> [Activity]: In the material below, find each line with the word "agent" and copy it.
* * *
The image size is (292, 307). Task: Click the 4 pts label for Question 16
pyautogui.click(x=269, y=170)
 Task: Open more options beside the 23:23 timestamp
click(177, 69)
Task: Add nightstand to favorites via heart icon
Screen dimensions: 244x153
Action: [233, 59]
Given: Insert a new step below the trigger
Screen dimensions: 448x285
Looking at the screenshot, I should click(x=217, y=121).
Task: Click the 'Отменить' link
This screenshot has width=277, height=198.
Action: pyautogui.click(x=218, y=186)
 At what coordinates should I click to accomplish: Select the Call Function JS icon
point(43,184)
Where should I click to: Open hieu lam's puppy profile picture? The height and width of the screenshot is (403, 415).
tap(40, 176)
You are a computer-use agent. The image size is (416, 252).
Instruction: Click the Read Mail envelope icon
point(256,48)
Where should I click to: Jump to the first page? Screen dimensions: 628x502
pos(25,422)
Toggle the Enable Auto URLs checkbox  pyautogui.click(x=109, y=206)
* * *
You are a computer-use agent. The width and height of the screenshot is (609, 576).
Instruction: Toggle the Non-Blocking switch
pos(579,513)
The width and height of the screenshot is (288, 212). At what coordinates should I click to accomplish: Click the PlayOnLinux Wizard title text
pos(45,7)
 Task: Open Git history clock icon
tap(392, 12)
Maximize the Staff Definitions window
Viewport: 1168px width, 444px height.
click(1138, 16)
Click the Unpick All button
* * *
> [Answer to the problem]:
You are a computer-use agent. The image size is (416, 252).
You are a computer-use agent. The width and height of the screenshot is (609, 576).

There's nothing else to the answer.